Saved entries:
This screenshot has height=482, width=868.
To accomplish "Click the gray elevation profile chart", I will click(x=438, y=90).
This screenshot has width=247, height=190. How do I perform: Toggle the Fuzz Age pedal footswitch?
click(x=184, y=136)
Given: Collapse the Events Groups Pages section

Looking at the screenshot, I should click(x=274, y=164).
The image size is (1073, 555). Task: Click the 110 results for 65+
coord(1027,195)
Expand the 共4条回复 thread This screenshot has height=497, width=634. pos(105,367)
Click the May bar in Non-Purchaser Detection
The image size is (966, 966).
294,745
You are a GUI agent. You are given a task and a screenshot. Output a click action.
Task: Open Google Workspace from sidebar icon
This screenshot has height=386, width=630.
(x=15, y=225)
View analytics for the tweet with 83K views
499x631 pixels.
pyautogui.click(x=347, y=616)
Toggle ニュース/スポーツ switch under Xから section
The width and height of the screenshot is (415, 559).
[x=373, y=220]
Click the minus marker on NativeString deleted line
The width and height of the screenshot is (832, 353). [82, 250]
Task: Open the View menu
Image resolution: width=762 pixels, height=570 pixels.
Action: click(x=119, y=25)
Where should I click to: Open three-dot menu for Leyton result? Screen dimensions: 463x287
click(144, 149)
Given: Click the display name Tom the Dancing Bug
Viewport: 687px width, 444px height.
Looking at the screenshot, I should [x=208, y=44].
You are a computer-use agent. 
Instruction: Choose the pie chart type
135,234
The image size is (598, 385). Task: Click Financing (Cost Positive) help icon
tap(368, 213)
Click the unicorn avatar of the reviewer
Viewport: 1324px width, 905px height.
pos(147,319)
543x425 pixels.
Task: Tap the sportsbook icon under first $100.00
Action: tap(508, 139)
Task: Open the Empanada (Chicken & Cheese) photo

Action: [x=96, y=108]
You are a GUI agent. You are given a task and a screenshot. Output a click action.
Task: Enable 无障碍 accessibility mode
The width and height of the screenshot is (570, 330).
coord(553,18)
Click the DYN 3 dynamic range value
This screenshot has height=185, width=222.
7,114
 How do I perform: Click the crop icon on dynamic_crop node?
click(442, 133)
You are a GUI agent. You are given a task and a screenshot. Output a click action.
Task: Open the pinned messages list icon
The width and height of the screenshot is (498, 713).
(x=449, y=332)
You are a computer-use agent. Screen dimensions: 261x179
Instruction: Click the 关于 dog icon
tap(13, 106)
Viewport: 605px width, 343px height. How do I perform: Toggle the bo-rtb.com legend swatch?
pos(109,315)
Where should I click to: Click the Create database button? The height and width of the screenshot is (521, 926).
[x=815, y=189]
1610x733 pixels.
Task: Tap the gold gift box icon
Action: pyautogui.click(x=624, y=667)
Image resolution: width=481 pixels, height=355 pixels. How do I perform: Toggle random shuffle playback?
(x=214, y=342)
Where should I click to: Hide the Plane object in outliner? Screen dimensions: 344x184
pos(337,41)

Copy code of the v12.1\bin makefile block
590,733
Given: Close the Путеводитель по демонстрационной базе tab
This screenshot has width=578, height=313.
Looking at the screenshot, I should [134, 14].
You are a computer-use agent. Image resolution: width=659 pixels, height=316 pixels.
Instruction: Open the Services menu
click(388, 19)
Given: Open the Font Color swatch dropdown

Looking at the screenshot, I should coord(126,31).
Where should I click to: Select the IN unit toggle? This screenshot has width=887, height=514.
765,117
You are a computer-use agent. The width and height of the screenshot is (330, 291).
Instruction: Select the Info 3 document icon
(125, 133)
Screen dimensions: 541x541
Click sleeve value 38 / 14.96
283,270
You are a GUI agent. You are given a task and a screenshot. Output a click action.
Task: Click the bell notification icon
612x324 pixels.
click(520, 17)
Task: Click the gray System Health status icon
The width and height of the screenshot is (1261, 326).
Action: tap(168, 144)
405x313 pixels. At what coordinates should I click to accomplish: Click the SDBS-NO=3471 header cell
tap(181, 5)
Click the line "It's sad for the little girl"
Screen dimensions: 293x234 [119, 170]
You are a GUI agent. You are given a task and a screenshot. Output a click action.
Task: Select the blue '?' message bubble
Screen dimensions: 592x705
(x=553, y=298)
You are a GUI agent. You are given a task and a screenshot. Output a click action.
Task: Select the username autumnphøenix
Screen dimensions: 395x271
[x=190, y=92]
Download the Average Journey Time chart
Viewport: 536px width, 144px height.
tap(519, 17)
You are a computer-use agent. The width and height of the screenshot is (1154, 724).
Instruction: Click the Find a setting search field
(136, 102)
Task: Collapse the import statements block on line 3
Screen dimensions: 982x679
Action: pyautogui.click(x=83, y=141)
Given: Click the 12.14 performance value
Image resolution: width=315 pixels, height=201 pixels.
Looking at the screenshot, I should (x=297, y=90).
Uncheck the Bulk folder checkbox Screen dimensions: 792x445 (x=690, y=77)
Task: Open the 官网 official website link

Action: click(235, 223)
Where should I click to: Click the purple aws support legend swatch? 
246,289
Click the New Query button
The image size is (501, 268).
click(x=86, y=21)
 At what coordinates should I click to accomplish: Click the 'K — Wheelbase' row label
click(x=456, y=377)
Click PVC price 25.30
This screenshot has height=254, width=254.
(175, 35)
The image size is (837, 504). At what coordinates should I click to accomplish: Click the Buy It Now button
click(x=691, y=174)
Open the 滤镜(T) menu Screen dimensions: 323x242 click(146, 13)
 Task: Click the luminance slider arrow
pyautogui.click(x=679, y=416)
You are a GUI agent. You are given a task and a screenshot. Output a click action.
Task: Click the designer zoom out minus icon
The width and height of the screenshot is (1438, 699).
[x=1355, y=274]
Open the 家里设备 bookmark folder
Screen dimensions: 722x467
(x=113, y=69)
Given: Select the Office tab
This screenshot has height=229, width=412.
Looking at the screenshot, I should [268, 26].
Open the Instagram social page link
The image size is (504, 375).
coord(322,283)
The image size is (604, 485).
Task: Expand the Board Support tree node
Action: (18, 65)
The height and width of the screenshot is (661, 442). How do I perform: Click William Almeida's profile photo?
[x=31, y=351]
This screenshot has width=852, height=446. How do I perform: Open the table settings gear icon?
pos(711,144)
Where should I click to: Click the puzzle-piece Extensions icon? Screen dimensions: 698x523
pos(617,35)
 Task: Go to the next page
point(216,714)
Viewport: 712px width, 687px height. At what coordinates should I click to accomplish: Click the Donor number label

WHAT TO WORK ON: Transcribe the lines above precisely, keeping each one unchanged.

SOLUTION FOR THIS EXERCISE:
This screenshot has height=482, width=868.
To accomplish "Click the gray elevation profile chart", I will click(x=438, y=90).
This screenshot has width=247, height=190. How do I perform: Toggle the Fuzz Age pedal footswitch?
click(x=184, y=136)
Given: Collapse the Events Groups Pages section

Looking at the screenshot, I should click(x=274, y=164).
The image size is (1073, 555). Task: Click the 110 results for 65+
coord(1027,195)
Expand the 共4条回复 thread This screenshot has height=497, width=634. pos(105,367)
Click the May bar in Non-Purchaser Detection
The image size is (966, 966).
294,745
You are a GUI agent. You are given a task and a screenshot. Output a click action.
Task: Open Google Workspace from sidebar icon
This screenshot has height=386, width=630.
(x=15, y=225)
View analytics for the tweet with 83K views
499x631 pixels.
pyautogui.click(x=347, y=616)
Toggle ニュース/スポーツ switch under Xから section
The width and height of the screenshot is (415, 559).
[x=373, y=220]
Click the minus marker on NativeString deleted line
The width and height of the screenshot is (832, 353). [82, 250]
Task: Open the View menu
Image resolution: width=762 pixels, height=570 pixels.
Action: click(x=119, y=25)
Where should I click to: Open three-dot menu for Leyton result? Screen dimensions: 463x287
click(144, 149)
Given: Click the display name Tom the Dancing Bug
Viewport: 687px width, 444px height.
Looking at the screenshot, I should [x=208, y=44].
You are a computer-use agent. 
Instruction: Choose the pie chart type
135,234
The image size is (598, 385). Task: Click Financing (Cost Positive) help icon
tap(368, 213)
Click the unicorn avatar of the reviewer
Viewport: 1324px width, 905px height.
pos(147,319)
543x425 pixels.
Task: Tap the sportsbook icon under first $100.00
Action: tap(508, 139)
Task: Open the Empanada (Chicken & Cheese) photo

Action: [x=96, y=108]
You are a GUI agent. You are given a task and a screenshot. Output a click action.
Task: Enable 无障碍 accessibility mode
The width and height of the screenshot is (570, 330).
coord(553,18)
Click the DYN 3 dynamic range value
This screenshot has height=185, width=222.
7,114
 How do I perform: Click the crop icon on dynamic_crop node?
click(442, 133)
You are a GUI agent. You are given a task and a screenshot. Output a click action.
Task: Open the pinned messages list icon
The width and height of the screenshot is (498, 713).
(x=449, y=332)
You are a computer-use agent. Screen dimensions: 261x179
Instruction: Click the 关于 dog icon
tap(13, 106)
Viewport: 605px width, 343px height. How do I perform: Toggle the bo-rtb.com legend swatch?
pos(109,315)
Where should I click to: Click the Create database button? The height and width of the screenshot is (521, 926).
[x=815, y=189]
1610x733 pixels.
Task: Tap the gold gift box icon
Action: pyautogui.click(x=624, y=667)
Image resolution: width=481 pixels, height=355 pixels. How do I perform: Toggle random shuffle playback?
(x=214, y=342)
Where should I click to: Hide the Plane object in outliner? Screen dimensions: 344x184
pos(337,41)

Copy code of the v12.1\bin makefile block
590,733
Given: Close the Путеводитель по демонстрационной базе tab
This screenshot has width=578, height=313.
Looking at the screenshot, I should [134, 14].
You are a computer-use agent. Image resolution: width=659 pixels, height=316 pixels.
Instruction: Open the Services menu
click(388, 19)
Given: Open the Font Color swatch dropdown

Looking at the screenshot, I should coord(126,31).
Where should I click to: Select the IN unit toggle? This screenshot has width=887, height=514.
765,117
You are a computer-use agent. The width and height of the screenshot is (330, 291).
Instruction: Select the Info 3 document icon
(125, 133)
Screen dimensions: 541x541
Click sleeve value 38 / 14.96
283,270
You are a GUI agent. You are given a task and a screenshot. Output a click action.
Task: Click the bell notification icon
612x324 pixels.
click(520, 17)
Task: Click the gray System Health status icon
The width and height of the screenshot is (1261, 326).
Action: tap(168, 144)
405x313 pixels. At what coordinates should I click to accomplish: Click the SDBS-NO=3471 header cell
tap(181, 5)
Click the line "It's sad for the little girl"
Screen dimensions: 293x234 [119, 170]
You are a GUI agent. You are given a task and a screenshot. Output a click action.
Task: Select the blue '?' message bubble
Screen dimensions: 592x705
(x=553, y=298)
You are a GUI agent. You are given a task and a screenshot. Output a click action.
Task: Select the username autumnphøenix
Screen dimensions: 395x271
[x=190, y=92]
Download the Average Journey Time chart
Viewport: 536px width, 144px height.
tap(519, 17)
You are a computer-use agent. The width and height of the screenshot is (1154, 724).
Instruction: Click the Find a setting search field
(136, 102)
Task: Collapse the import statements block on line 3
Screen dimensions: 982x679
Action: pyautogui.click(x=83, y=141)
Given: Click the 12.14 performance value
Image resolution: width=315 pixels, height=201 pixels.
Looking at the screenshot, I should (x=297, y=90).
Uncheck the Bulk folder checkbox Screen dimensions: 792x445 (x=690, y=77)
Task: Open the 官网 official website link

Action: click(235, 223)
Where should I click to: Click the purple aws support legend swatch? 
246,289
Click the New Query button
The image size is (501, 268).
click(x=86, y=21)
 At what coordinates should I click to accomplish: Click the 'K — Wheelbase' row label
click(x=456, y=377)
Click PVC price 25.30
This screenshot has height=254, width=254.
(175, 35)
The image size is (837, 504). At what coordinates should I click to accomplish: Click the Buy It Now button
click(x=691, y=174)
Open the 滤镜(T) menu Screen dimensions: 323x242 click(146, 13)
 Task: Click the luminance slider arrow
pyautogui.click(x=679, y=416)
You are a GUI agent. You are given a task and a screenshot. Output a click action.
Task: Click the designer zoom out minus icon
The width and height of the screenshot is (1438, 699).
[x=1355, y=274]
Open the 家里设备 bookmark folder
Screen dimensions: 722x467
(x=113, y=69)
Given: Select the Office tab
This screenshot has height=229, width=412.
Looking at the screenshot, I should [268, 26].
Open the Instagram social page link
The image size is (504, 375).
coord(322,283)
The image size is (604, 485).
Task: Expand the Board Support tree node
Action: (18, 65)
The height and width of the screenshot is (661, 442). How do I perform: Click William Almeida's profile photo?
[x=31, y=351]
This screenshot has width=852, height=446. How do I perform: Open the table settings gear icon?
pos(711,144)
Where should I click to: Click the puzzle-piece Extensions icon? Screen dimensions: 698x523
pos(617,35)
 Task: Go to the next page
point(216,714)
Viewport: 712px width, 687px height. At what coordinates should I click to accomplish: Click the Donor number label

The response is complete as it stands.